» **Task details**:
Copy out exactly the stretch of the listing below that begins at the line containing "The width and height of the screenshot is (807, 505)." and ends at the line containing "Task: Click See", and copy nothing outside it.

» **Records for the task**:
=== Begin Enclosure ===

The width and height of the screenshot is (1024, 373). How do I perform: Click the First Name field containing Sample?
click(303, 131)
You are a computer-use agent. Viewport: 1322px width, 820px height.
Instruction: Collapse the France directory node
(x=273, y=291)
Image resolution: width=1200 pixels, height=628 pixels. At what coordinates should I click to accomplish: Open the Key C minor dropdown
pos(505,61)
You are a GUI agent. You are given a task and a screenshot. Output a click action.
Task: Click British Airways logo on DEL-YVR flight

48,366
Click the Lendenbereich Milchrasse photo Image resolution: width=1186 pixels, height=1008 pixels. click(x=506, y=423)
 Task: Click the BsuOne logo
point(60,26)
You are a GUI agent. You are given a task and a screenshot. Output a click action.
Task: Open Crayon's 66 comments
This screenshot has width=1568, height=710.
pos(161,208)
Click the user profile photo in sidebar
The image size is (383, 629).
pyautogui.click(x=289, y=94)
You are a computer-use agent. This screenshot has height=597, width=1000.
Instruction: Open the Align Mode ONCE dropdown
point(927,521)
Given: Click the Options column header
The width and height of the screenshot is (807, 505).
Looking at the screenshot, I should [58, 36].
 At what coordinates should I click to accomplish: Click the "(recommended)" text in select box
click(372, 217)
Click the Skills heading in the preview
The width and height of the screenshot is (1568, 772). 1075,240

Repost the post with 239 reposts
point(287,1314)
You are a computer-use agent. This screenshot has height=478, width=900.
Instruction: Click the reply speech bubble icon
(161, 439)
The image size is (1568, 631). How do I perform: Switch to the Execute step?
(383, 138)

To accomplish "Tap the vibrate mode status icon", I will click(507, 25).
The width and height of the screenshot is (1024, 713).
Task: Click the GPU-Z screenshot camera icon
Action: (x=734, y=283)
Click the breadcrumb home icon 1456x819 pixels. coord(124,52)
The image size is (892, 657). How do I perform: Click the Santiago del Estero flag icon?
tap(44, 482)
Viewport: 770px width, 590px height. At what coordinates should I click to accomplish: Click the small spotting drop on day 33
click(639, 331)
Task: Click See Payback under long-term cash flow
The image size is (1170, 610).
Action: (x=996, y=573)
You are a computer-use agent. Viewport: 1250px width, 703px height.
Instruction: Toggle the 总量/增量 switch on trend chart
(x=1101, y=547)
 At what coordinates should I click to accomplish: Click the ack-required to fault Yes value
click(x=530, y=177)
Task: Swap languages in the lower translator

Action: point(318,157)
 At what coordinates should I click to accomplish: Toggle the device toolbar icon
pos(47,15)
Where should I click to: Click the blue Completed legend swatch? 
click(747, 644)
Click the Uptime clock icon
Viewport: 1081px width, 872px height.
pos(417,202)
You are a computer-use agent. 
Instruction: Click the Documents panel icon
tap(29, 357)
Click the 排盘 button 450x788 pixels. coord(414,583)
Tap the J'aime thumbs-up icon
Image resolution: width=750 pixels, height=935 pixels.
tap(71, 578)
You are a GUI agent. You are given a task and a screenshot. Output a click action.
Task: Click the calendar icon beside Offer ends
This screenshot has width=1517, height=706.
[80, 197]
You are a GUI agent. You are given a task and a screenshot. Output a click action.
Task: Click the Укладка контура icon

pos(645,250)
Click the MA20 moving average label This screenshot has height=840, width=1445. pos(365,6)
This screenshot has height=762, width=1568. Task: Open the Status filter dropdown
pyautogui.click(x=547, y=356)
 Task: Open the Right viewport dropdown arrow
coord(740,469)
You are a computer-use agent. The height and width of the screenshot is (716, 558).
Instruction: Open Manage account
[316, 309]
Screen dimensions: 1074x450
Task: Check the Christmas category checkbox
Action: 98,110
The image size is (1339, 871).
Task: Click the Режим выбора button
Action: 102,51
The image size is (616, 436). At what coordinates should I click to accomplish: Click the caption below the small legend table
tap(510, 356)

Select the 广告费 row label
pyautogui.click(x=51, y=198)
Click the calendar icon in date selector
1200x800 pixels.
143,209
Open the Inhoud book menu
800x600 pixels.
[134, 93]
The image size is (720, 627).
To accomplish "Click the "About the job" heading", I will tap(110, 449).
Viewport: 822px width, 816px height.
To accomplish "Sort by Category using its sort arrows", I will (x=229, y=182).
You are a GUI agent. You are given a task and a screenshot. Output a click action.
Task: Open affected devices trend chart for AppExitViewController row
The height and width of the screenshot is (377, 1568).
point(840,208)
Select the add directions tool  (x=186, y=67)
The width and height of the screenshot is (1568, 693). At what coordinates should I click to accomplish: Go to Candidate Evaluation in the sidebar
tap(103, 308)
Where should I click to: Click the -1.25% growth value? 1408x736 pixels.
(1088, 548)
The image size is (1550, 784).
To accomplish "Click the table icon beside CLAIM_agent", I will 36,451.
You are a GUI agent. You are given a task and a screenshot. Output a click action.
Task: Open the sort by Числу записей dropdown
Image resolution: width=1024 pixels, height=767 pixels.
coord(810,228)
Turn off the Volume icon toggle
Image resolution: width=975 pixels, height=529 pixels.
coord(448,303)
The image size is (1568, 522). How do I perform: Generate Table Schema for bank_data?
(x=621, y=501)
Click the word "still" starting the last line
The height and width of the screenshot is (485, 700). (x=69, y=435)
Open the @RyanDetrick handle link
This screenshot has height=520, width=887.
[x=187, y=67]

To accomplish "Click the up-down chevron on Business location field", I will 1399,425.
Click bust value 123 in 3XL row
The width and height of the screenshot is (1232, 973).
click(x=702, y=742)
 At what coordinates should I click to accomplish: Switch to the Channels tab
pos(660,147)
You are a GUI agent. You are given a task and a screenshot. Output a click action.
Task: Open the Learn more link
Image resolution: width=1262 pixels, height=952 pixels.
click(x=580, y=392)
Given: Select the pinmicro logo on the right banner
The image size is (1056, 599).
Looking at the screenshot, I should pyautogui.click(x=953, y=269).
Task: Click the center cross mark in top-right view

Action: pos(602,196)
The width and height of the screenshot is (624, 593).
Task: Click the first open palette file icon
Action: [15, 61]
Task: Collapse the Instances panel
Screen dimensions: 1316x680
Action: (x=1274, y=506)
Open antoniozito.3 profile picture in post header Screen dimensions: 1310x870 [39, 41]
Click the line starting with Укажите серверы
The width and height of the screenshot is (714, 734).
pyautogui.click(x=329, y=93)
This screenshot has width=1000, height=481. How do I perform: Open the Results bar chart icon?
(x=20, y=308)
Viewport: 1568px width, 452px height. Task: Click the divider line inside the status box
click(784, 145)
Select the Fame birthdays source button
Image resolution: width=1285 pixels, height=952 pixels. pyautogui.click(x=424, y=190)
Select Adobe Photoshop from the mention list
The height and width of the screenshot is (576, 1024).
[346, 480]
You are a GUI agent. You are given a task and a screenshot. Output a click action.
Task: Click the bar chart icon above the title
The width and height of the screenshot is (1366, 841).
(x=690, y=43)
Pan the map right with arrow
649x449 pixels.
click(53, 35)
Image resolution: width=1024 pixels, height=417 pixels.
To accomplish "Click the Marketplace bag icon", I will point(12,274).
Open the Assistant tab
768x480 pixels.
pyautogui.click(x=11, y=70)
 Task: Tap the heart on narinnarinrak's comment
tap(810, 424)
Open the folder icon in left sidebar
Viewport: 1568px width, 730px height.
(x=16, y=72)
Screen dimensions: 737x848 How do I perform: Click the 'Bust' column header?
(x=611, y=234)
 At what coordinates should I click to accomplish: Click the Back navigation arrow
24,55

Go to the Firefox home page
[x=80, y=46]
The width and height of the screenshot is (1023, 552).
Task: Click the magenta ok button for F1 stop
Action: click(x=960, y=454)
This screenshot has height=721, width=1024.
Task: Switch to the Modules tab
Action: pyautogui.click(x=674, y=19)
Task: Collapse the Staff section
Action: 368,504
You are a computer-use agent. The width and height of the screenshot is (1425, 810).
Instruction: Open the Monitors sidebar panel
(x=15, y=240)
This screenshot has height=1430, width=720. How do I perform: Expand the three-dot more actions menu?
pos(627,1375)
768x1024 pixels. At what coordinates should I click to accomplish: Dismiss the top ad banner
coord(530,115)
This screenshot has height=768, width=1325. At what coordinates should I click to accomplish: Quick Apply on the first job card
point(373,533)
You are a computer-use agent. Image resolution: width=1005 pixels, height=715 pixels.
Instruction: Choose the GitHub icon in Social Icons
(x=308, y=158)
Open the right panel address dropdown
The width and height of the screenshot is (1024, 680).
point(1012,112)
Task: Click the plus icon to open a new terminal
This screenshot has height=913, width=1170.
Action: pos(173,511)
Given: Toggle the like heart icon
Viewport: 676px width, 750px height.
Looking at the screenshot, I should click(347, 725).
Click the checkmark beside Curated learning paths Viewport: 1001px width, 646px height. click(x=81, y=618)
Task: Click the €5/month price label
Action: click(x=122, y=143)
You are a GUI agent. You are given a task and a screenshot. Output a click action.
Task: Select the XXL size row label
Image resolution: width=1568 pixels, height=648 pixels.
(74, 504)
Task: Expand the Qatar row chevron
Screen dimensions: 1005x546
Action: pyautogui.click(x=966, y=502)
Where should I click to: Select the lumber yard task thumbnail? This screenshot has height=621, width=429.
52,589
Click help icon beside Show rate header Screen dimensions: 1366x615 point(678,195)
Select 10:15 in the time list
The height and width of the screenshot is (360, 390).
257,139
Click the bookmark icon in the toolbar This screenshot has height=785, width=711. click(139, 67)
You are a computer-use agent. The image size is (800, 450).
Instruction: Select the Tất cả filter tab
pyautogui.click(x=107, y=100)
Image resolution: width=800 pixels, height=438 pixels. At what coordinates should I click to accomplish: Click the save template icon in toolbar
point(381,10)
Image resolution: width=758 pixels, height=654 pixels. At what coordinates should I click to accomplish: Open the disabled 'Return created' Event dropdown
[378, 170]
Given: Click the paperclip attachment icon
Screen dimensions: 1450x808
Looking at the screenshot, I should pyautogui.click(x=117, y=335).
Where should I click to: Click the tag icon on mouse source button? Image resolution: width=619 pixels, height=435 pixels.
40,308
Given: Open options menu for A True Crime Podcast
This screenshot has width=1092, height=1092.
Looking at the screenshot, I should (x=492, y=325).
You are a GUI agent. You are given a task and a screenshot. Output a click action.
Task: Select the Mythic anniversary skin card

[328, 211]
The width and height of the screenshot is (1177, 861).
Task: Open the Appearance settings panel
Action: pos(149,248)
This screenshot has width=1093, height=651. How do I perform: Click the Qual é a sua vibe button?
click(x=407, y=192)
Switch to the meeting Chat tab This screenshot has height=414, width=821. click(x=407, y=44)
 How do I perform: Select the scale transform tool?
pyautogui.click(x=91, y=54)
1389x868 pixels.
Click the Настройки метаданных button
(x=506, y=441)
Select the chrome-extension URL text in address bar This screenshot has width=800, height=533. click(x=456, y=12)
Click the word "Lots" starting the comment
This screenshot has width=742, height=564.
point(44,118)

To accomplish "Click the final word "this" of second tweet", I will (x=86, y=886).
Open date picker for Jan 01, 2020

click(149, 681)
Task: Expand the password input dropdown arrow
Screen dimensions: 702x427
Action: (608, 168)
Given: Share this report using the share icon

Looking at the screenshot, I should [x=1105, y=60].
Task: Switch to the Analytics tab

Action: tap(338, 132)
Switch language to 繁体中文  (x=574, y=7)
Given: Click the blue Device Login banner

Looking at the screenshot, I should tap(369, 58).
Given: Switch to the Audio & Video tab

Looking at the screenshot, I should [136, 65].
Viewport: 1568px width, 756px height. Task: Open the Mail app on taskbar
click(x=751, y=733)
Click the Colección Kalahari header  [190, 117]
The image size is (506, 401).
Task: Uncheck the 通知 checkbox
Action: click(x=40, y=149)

=== End Enclosure ===

» **Answer to the problem**:
The width and height of the screenshot is (807, 505).
Looking at the screenshot, I should [58, 36].
 At what coordinates should I click to accomplish: Click the "(recommended)" text in select box
click(372, 217)
Click the Skills heading in the preview
The width and height of the screenshot is (1568, 772). 1075,240

Repost the post with 239 reposts
point(287,1314)
You are a computer-use agent. This screenshot has height=478, width=900.
Instruction: Click the reply speech bubble icon
(161, 439)
The image size is (1568, 631). How do I perform: Switch to the Execute step?
(383, 138)

To accomplish "Tap the vibrate mode status icon", I will click(507, 25).
The width and height of the screenshot is (1024, 713).
Task: Click the GPU-Z screenshot camera icon
Action: (x=734, y=283)
Click the breadcrumb home icon 1456x819 pixels. coord(124,52)
The image size is (892, 657). How do I perform: Click the Santiago del Estero flag icon?
tap(44, 482)
Viewport: 770px width, 590px height. At what coordinates should I click to accomplish: Click the small spotting drop on day 33
click(639, 331)
Task: Click See Payback under long-term cash flow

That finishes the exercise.